#### Instruksi Kerja 1
Dalam teks tentang analog kurkumin, katalis apa yang dipakai pada reaksi kondensasi aldol Claisen-Schmidt?
#### Instruksi Kerja 2
Lanjutkan teks tentang analog kurkumin mulai dari bagian setelah kalimat terakhirnya.

#### Kutipan Teks
══════════════════════════════
Sintesis dan penambatan molekul analog kurkumin dari bahan 2-hidroksibenzaldehida dengan N-benzil-4-piperidon serta aktivitas sitotoksiknya terhadap sel kanker payudara T47D telah dilakukan. Analog kurkumin disintesis melalui reaksi kondensasi aldol Claisen-Schmidt dalam etanol menggunakan katalis NaOH 40% (b/v) dan metode sonikasi. Hasil sintesis dikarakterisasi menggunakan instrumen KLT Scanner, ATR-IR, spektroskopi 1H-NMR, dan 13C-NMR. Penambatan molekul pada kurkumin dan analog kurkumin dilakukan terhadap variasi protein yaitu EGFR, Bcl-2, dan p53 mutan. Uji sitotoksisitas kurkumin dan analog kurkumin dilakukan menggunakan metode MTT terhadap sel kanker payudara T47D dan sel normal Vero.
══════════════════════════════
#### Data yang Diberikan
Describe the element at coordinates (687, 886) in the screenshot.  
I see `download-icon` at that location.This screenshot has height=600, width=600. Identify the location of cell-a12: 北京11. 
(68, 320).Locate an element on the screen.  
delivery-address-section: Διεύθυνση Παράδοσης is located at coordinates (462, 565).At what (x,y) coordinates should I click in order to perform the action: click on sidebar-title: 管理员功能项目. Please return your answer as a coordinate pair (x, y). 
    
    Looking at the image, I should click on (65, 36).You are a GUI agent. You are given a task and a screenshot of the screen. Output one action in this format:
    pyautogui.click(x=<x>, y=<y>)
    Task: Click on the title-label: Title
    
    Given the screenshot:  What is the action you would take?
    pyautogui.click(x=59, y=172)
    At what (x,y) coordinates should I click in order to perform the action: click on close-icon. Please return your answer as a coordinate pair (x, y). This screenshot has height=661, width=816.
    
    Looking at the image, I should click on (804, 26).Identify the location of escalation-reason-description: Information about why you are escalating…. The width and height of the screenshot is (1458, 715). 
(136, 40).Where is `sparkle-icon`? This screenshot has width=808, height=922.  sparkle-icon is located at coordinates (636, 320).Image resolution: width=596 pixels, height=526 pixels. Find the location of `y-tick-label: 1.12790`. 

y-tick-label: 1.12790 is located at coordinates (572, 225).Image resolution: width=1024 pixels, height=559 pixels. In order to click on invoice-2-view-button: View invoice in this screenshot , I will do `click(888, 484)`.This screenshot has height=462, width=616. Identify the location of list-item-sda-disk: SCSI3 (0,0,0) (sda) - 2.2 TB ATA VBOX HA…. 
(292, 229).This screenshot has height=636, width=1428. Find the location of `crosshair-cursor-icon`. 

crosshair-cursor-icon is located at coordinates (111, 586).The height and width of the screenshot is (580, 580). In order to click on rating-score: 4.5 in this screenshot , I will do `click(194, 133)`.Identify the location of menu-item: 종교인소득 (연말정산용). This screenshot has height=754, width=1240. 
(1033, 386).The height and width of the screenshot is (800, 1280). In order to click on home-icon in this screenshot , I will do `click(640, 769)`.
══════════════════════════════
#### Hasil Latihan 1
NaOH 40% (b/v) dalam etanol.

#### Hasil Latihan 2
Reaksi kondensasi aldol menghasilkan analog kurkumin berwujud padatan, berwarna oranye dengan persen hasil 93%, dan titik leleh 141,9-144,2 °C. Hasil penambatan molekul menunjukkan bahwa analog kurkumin dapat berikatan dengan sisi aktif protein EGFR, Bcl-2, dan p53 mutan dan menunjukkan nilai afinitas pengikatan yang lebih rendah dibandingkan dengan kurkumin. Hasil uji sitotoksisitas terhadap sel kanker payudara T47D dan sel normal Vero menunjukkan nilai IC50 masing-masing 44,85 dan 961,06 µg mL-1. Sementara itu, kurkumin menunjukkan nilai IC50 masing-masing 10,60 dan 16,23 µg mL-1. Perhitungan indeks selektivitas menunjukkan bahwa analog kurkumin memiliki selektivitas yang tinggi dengan nilai 21,43 dan lebih baik dari kurkumin yang memiliki selektivitas yang sedikit selektif dengan nilai 1,53.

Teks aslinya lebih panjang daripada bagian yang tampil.